メモ帳を使うときに気を付けなければならないことは、決して落としてなくさないことだ。私の場合、サービス残業をしている疑いのある店長の出勤時間なども書いていたため、だれかが拾ってメモを読めば、潜入取材の意図が知られてしまうかもしれない。私は1日に何度も、メモがポケットに入っていることを確認した。

なかには、とびぬけて記憶のいい人がいるかもしれない。フォトグラフィック・メモリーといわれる映像記憶能力を持つような人だ。しかし、たいていの人の記憶は頼りなく、はかない。たとえば、昨日の夕食の献立は思い出すことができても、3日前、一週間前となると、自分が何を食べたのかさえ曖昧になる。

それはわれわれの記憶が日々、更新されており、脳に過重な負担がかかることがないようにと、必要のない記憶が消されていくように設計されているからだ。脳内で一時的な記憶を蓄えるといわれる海馬、そこにとどめておけるワーキングメモリーの許容量は、7個前後といわれる。

ジャーナリストを志すためには、そんないい加減な自分の記憶力に頼らないことが必要となる。何でもメモに残す。何が重要かという判断は二の次として、書くための材料を集めるために、とことんメモを取る。

さらに、あとで語るようにメモを残すことは、名誉毀損裁判で訴えられたとき、書き手を守ってくれるという重要な役割も果たす。

メモに残すのは取材のときだけにとどまらない。取材が終わり、何カ月かかけて本を執筆する際、途中でいい文章が頭に浮かんでくることがある。往々にして、ぼーっとしているときに、いい文章が浮かんでくるものだ。そのときも、必ず書き留める。

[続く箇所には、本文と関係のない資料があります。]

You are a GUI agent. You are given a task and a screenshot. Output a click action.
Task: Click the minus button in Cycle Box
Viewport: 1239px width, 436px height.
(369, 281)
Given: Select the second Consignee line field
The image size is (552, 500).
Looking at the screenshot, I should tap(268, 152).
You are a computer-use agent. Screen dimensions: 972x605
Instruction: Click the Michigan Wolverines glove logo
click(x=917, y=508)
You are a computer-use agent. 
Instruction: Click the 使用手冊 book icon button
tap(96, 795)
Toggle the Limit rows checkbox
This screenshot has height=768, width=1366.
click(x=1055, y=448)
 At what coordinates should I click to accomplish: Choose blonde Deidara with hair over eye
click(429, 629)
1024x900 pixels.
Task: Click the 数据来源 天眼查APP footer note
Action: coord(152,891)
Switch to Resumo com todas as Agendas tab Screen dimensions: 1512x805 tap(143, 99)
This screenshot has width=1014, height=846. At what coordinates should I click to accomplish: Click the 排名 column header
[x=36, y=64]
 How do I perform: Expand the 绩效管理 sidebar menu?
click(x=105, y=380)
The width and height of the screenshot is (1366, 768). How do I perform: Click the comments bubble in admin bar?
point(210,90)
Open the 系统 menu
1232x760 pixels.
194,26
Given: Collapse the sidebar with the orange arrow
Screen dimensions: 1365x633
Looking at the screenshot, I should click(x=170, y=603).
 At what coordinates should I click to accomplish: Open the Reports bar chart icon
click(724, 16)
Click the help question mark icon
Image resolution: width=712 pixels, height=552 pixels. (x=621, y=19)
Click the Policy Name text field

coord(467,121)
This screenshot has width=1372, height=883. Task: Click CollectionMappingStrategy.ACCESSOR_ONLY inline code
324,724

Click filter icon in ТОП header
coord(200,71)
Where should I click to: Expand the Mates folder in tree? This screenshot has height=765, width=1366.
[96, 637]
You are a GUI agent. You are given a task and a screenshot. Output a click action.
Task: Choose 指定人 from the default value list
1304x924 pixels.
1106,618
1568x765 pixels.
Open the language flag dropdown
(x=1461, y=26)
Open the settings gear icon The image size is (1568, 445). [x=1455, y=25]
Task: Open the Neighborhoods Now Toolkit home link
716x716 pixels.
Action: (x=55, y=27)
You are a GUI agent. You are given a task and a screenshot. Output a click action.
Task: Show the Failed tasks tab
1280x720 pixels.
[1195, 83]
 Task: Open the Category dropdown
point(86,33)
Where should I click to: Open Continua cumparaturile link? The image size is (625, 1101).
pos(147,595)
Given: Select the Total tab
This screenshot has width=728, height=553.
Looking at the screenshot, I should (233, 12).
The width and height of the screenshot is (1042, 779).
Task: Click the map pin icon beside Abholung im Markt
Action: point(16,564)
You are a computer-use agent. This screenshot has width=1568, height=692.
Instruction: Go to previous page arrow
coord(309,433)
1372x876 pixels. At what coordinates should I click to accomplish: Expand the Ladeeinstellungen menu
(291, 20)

自分の頭に浮かんできたことだから、あとになっても簡単に思い出せるだろう、と考えるのは大間違いだ。いい文章が浮かんでくるのは一回だけで、そのあと、どうしても思い出せないということがしばしばある。浮かんだ文章を書き留めていないと、大きな魚を逃したような後悔に襲われて歯嚙みすることになる。